Design and Implementation of an Elastic Stack Based Centralized Log System for 58 Group

Background: With rapid growth of 58 Group's business, log volume increased exponentially, requiring a powerful and reliable log processing system.

Since early 2018, the DB department selected Elastic Stack to handle massive log data, offering collection, transmission, storage, analysis, and alerting capabilities.

Elastic Stack components include Beats, Elasticsearch, Logstash, Kibana, and APM, with ELK as the core suite.

Key components:

Elasticsearch – real‑time full‑text search and analytics engine.

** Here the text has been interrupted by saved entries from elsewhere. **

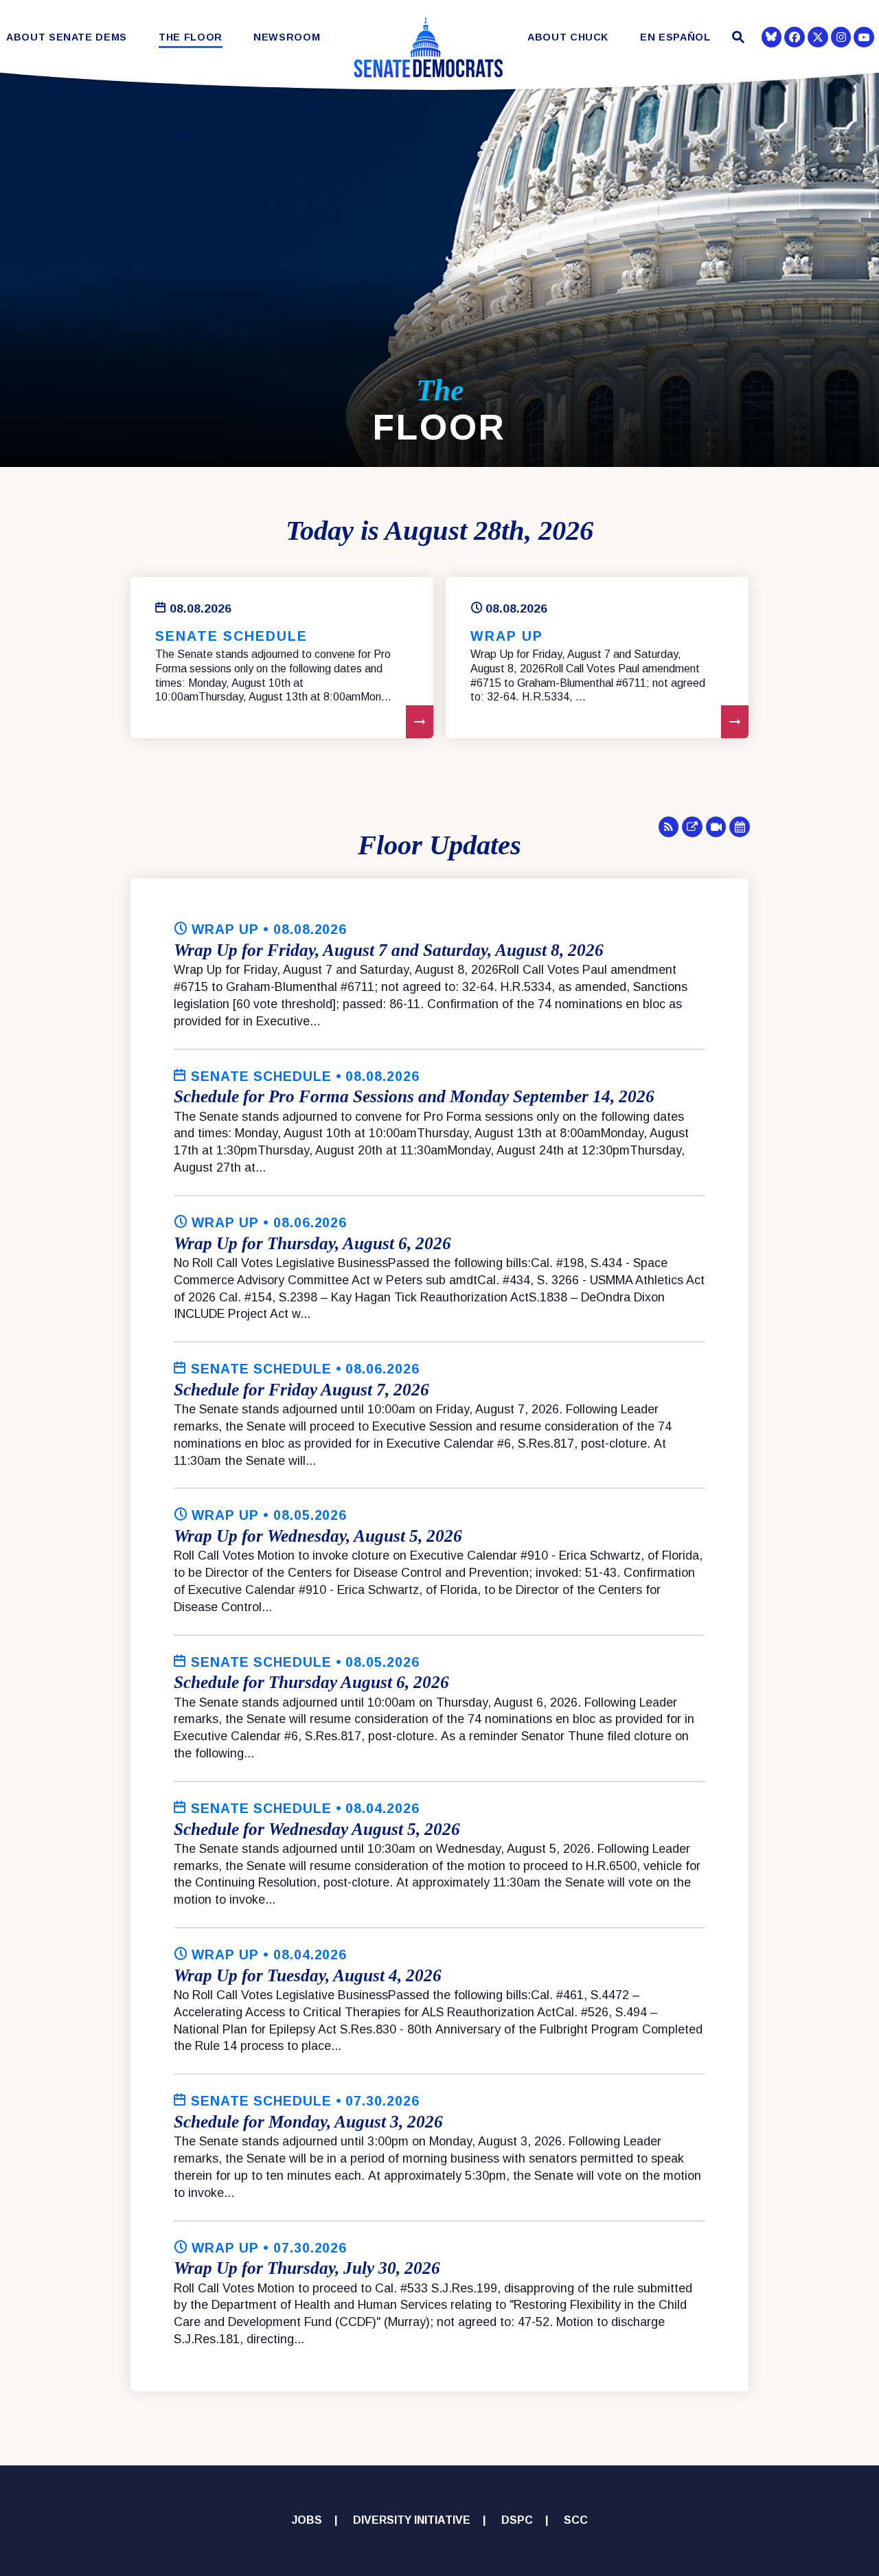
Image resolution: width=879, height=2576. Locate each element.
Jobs (307, 2520)
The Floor (190, 37)
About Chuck (567, 37)
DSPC (517, 2520)
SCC (576, 2520)
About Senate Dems (66, 37)
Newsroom (286, 37)
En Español (675, 37)
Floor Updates (439, 845)
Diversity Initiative (411, 2520)
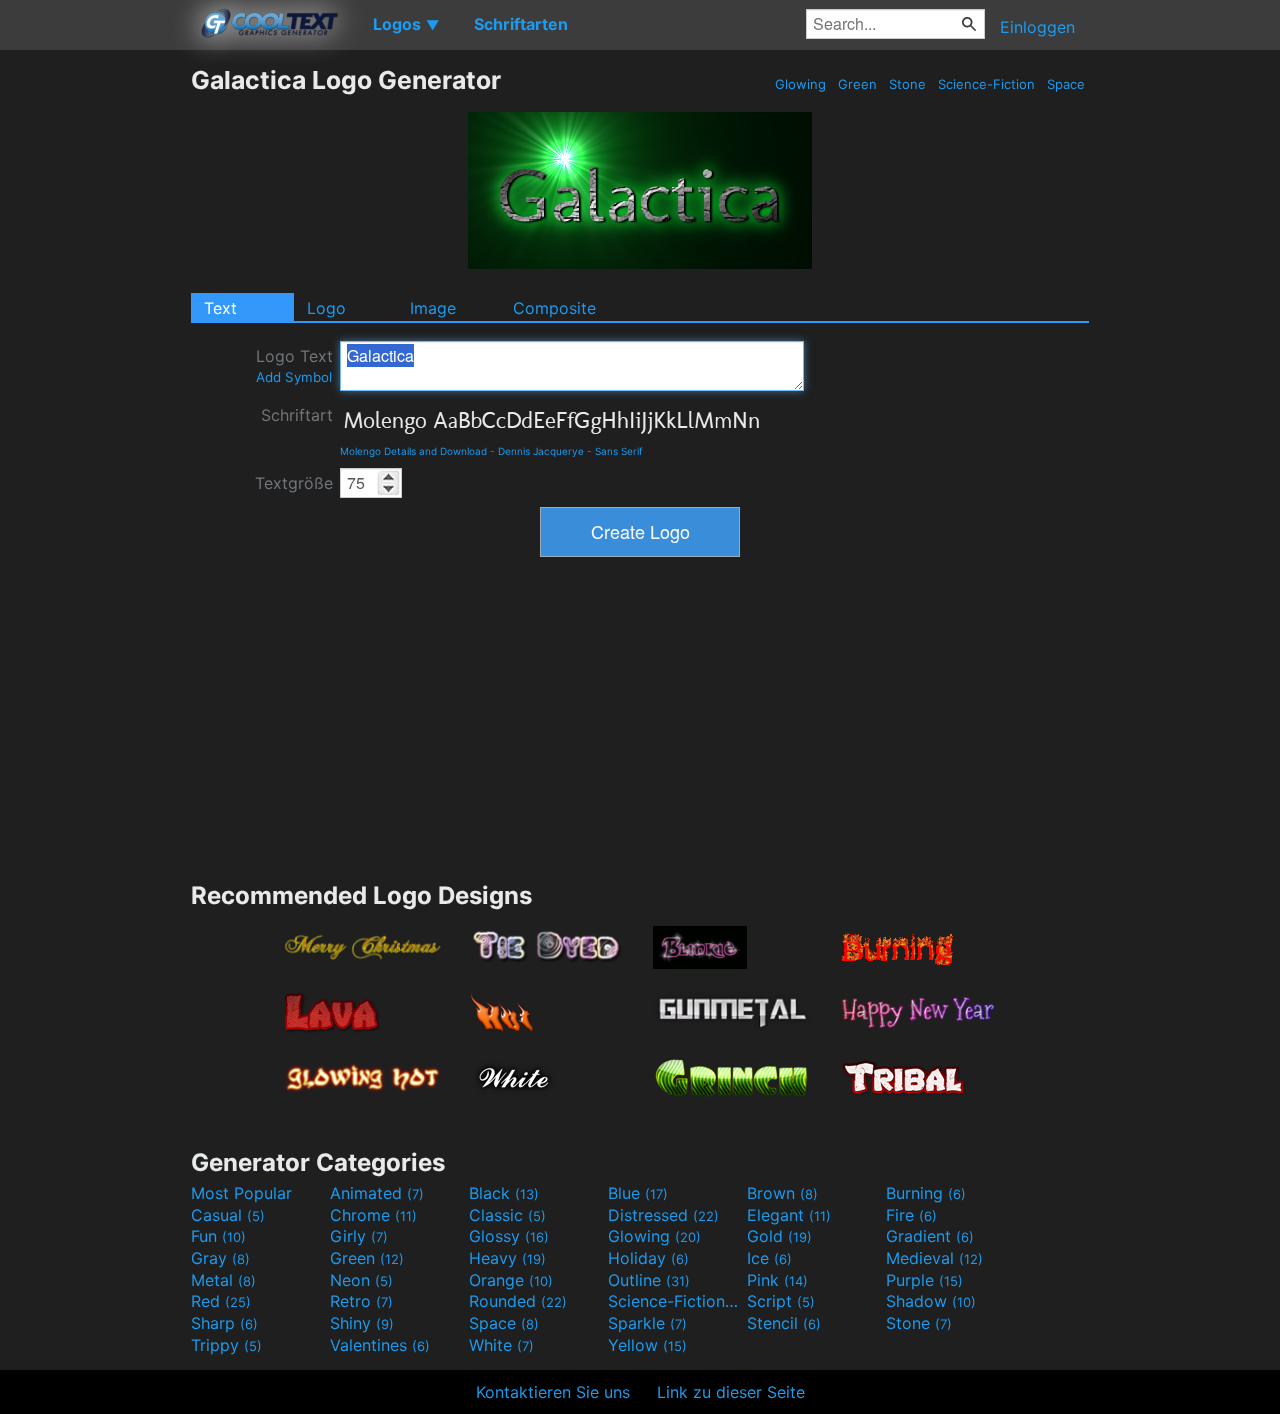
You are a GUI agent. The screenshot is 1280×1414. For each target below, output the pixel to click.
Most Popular (241, 1193)
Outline (649, 1280)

Logstash – collects, parses, and transforms logs from various sources.

Kibana – web UI for visualizing and querying log data.

Beats – lightweight data shippers (Packetbeat, Topbeat, Filebeat, Winlogbeat, Metricbeat, Auditbeat).

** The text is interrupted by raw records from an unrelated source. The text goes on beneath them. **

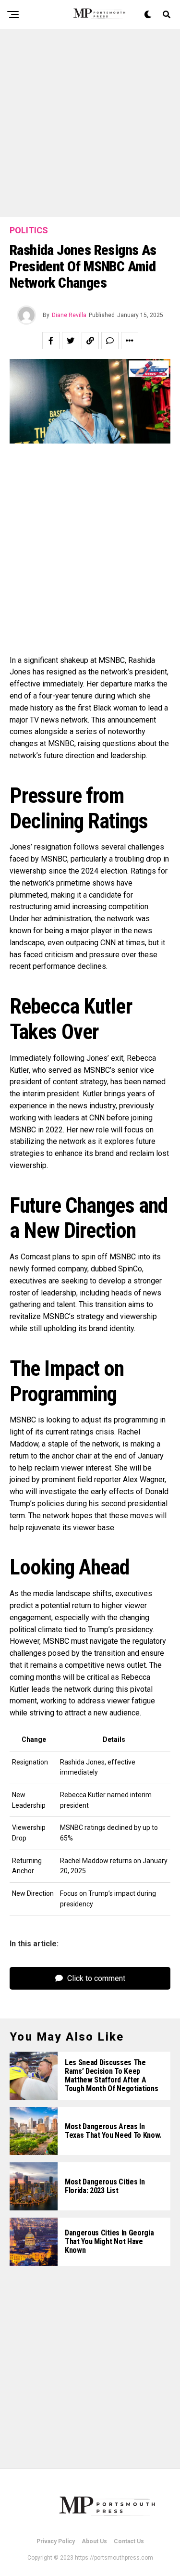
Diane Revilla (69, 315)
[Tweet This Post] (70, 340)
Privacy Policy (55, 2541)
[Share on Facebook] (51, 340)
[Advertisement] (90, 123)
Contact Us (129, 2541)
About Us (94, 2541)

Four architectural patterns are described:

1. Simple ELK: Logstash on each node forwards logs directly to Elasticsearch; easy to set up but resource‑heavy and lacks buffering.

2. ELK with message queue (Kafka/Redis): Logstash agents send logs to a queue, providing fault tolerance and better load distribution for larger clusters.

3. ELK with Logstash‑forwarder: Uses Logstash‑forwarder to reduce resource usage on client nodes and secures transport via SSL.

4. ELK with Beats: Replaces Logstash‑forwarder with Beats, offering similar resource usage but greater extensibility and flexibility.

An example MySQL audit log system demonstrates the pipeline: Percona audit plugin → Rsyslog → Filebeat → Kafka → Logstash → Elasticsearch → Kibana for querying.

Conclusion: All logs sent to the company’s Kafka can be ingested into the DB department’s Elasticsearch cluster, enabling unified search, analysis, error tracing, and performance monitoring, with future plans to integrate more Beats components.